The Darrow Enigma - Page 96/148

"I decided to let these two names rest a while, and to give my attention to the others. After careful deliberation I felt reasonably sure your father's assassin could not fail to be a man of mature judgment and extraordinary cunning, probably a man past middle life--at all events, I could safely say he was over twenty-one years of age. Proceeding upon this assumption my list was reduced to ten names. But how should I further continue this process of exclusion? This was the question which now confronted me. I could think of but one way, apart from personally making the gentlemen's acquaintance, which I did not then wish to do, and that was to ascertain what other books they had borrowed immediately before and after they had read 'The Sign of the Four.' This was the course I determined to pursue.

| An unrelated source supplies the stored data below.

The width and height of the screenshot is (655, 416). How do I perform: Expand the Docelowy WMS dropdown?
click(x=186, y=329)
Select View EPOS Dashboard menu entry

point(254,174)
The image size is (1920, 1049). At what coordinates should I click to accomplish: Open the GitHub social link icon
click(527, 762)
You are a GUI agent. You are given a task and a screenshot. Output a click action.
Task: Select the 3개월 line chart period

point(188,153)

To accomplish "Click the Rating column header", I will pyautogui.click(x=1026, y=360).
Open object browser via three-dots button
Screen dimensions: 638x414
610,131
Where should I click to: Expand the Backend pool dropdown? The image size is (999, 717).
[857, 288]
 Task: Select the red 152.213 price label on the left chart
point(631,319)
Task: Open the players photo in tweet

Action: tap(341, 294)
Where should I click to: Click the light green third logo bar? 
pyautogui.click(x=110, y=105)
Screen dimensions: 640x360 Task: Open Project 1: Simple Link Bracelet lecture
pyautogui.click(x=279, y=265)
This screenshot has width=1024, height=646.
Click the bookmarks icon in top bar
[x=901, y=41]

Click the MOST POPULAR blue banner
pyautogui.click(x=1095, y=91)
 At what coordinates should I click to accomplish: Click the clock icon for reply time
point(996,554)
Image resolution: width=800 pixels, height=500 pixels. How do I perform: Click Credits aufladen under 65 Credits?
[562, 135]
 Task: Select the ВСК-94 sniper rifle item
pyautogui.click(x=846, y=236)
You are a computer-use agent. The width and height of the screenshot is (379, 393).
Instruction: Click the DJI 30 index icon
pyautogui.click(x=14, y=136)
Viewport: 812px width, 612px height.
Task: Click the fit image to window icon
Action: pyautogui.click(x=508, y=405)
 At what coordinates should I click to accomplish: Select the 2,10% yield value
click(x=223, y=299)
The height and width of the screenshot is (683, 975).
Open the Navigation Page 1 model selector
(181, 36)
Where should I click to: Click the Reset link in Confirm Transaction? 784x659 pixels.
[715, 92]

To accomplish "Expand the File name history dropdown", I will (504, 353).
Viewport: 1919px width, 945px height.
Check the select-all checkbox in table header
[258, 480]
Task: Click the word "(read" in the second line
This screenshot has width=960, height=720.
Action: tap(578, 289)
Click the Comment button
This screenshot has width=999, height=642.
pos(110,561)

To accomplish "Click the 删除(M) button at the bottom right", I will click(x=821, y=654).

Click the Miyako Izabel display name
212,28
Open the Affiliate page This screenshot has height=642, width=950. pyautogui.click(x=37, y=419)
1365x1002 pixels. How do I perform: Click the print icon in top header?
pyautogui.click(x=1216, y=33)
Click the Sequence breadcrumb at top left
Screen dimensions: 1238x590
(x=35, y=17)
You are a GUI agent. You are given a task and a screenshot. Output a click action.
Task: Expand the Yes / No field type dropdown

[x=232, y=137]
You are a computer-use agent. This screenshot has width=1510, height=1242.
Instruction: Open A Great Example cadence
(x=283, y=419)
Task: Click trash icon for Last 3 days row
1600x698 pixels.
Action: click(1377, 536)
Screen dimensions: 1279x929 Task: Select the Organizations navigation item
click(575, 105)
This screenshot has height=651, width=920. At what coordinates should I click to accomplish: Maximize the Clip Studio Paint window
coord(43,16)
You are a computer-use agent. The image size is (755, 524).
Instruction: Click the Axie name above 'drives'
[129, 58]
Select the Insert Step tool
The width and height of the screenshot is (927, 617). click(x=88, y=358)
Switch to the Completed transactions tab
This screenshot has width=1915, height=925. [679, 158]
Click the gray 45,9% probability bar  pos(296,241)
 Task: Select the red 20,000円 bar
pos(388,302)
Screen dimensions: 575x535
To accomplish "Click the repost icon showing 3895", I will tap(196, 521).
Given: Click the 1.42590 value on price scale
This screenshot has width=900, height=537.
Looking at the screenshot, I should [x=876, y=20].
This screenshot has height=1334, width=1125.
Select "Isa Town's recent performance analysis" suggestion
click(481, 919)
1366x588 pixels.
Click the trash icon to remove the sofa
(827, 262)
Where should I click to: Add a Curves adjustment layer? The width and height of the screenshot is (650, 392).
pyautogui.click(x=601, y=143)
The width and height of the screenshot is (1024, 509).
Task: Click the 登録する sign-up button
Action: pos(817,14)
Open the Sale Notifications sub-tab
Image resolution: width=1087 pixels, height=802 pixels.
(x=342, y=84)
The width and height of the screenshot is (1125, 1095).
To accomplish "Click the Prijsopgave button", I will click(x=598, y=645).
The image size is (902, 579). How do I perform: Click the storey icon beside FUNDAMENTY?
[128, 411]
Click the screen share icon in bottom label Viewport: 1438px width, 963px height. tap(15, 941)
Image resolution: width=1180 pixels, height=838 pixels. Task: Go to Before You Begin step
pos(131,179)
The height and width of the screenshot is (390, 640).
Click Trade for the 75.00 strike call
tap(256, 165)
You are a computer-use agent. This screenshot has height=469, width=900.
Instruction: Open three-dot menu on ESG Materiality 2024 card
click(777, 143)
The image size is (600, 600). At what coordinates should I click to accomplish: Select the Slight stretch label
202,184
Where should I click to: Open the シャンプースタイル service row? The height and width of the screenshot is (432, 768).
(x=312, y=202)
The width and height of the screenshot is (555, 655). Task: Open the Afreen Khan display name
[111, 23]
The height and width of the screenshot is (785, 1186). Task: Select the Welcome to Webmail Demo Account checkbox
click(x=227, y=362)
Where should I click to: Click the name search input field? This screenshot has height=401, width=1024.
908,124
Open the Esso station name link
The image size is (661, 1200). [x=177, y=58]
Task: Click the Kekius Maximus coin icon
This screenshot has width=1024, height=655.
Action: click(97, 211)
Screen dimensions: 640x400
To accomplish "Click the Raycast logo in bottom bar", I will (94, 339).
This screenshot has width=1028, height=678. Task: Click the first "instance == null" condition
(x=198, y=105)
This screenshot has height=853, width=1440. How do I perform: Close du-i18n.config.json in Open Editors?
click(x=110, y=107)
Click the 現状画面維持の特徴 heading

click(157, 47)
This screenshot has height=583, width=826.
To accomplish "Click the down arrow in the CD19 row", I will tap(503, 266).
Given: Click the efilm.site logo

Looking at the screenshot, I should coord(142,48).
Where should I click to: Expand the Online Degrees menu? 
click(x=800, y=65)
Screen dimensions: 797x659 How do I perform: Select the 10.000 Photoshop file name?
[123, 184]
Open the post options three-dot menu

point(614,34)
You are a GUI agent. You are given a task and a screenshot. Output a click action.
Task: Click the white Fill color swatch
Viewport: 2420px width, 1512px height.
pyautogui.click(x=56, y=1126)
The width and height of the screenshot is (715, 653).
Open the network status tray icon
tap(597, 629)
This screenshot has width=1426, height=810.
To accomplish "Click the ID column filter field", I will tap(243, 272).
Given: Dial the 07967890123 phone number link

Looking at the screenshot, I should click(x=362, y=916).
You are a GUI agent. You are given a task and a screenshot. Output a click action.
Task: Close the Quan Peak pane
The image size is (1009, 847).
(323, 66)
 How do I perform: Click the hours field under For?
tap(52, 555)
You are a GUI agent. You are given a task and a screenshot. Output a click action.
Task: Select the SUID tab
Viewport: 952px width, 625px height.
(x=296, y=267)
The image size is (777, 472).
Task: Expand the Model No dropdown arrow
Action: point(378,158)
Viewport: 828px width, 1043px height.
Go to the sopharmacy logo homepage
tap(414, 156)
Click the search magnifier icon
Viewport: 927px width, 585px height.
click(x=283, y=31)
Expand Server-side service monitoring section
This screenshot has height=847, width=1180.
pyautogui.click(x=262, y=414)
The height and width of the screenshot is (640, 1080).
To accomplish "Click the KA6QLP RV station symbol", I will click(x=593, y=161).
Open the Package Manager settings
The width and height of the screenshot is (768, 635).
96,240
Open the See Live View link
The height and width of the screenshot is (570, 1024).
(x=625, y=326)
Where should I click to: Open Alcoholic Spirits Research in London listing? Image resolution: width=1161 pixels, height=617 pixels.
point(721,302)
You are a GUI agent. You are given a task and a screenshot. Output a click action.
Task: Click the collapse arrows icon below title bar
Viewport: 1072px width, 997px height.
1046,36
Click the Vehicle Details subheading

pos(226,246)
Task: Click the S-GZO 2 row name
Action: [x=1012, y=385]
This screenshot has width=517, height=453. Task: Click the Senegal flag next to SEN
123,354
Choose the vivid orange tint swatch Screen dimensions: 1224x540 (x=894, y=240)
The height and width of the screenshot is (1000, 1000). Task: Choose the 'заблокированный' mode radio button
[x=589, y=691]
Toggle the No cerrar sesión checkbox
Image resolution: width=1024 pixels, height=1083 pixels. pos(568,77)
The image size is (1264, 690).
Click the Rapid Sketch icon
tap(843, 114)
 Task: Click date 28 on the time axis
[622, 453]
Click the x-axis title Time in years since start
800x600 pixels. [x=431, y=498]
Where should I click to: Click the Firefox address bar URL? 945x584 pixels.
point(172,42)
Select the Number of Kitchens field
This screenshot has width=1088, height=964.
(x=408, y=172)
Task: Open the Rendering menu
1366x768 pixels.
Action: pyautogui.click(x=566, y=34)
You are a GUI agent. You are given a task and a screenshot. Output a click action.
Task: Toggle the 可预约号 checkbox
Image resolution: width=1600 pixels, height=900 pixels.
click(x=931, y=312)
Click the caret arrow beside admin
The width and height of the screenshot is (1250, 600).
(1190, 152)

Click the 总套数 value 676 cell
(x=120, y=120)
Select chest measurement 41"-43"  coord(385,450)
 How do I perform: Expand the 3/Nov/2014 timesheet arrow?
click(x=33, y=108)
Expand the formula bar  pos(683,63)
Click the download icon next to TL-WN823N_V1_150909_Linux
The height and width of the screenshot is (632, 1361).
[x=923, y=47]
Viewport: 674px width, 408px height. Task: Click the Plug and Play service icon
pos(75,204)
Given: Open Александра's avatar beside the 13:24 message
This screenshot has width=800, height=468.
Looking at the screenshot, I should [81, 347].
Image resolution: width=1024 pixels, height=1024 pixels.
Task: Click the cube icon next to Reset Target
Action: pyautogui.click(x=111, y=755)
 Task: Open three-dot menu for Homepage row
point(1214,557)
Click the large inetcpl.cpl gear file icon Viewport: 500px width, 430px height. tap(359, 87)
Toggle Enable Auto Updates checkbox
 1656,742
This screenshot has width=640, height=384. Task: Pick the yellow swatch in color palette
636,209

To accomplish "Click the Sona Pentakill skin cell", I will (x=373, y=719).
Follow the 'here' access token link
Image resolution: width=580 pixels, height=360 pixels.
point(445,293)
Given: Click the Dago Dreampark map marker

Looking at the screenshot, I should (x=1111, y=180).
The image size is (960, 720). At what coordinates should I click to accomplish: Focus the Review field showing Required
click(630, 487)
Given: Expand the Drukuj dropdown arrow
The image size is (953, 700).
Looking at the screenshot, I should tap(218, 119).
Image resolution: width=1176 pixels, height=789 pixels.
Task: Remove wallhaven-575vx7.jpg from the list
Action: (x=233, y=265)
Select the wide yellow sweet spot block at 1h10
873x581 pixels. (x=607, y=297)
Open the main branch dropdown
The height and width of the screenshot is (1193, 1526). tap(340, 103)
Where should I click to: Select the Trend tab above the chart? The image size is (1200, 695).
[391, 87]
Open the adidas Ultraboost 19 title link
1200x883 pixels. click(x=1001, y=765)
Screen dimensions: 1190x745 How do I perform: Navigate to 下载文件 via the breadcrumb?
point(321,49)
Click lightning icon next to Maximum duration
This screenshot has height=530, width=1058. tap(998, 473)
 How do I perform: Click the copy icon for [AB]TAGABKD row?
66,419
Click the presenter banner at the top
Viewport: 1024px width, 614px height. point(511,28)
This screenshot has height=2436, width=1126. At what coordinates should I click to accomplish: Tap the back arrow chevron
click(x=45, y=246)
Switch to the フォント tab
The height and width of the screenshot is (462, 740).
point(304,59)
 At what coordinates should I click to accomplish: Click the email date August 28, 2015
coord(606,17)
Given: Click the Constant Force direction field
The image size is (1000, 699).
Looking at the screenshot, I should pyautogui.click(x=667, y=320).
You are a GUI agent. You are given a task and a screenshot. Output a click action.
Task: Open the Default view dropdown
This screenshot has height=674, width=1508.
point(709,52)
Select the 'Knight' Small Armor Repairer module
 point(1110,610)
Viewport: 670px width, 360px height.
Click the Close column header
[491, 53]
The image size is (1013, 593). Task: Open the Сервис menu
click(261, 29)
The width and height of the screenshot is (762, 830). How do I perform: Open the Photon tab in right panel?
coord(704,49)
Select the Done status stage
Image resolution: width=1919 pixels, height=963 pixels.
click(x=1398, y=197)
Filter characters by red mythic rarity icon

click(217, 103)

"If you ask me why I so persistently followed an investigation, a successful outcome of which anyone must recognise would be little short of miraculous, I can only say that I felt impelled to do so. Perhaps the impulse was due to my habit of testing patiently and thoroughly each new theory which impresses me as having any degree of probability, and perhaps it was due to something else--Cleopatra, perhaps, eh, Doctor?--I don't know. I determined, however, to thoroughly satisfy myself regarding these ten men. I made a careful list, with the assistance of an attendant, of ten books taken by each man, five taken just prior to 'The Sign of the Four,' and the other five just following it. I made no deductions until the list was completed, although I began to see certain things of interest as we worked upon it. At length the whole hundred titles were spread before me, and I sat down to see what I could make of them. I purposely reserved consideration of the books borrowed by Weltz and Rizzi until the last, because I had been able to learn nothing of them, and considered, therefore, that they were the most difficult persons in the list about whom to satisfy myself. I found the other eight exhibited no system in their reading. One had read --I think I can remember the books in the order in which they were borrowed--'Thelma,' 'Under Two Flags,' 'David Copperfield,' 'The Story of an African Farm,' 'A Study in Scarlet,' 'The Sign of the Four,' 'The Prisoner of Zenda,' 'The Dolly Dialogues,' 'The Yellow Aster,' 'The Superfluous Woman,' and 'Ideala.' This is a fair sample of the other seven. Not so, however, with Messrs. Weltz and Rizzi. The reading of these men at once impressed me as having a purpose behind it.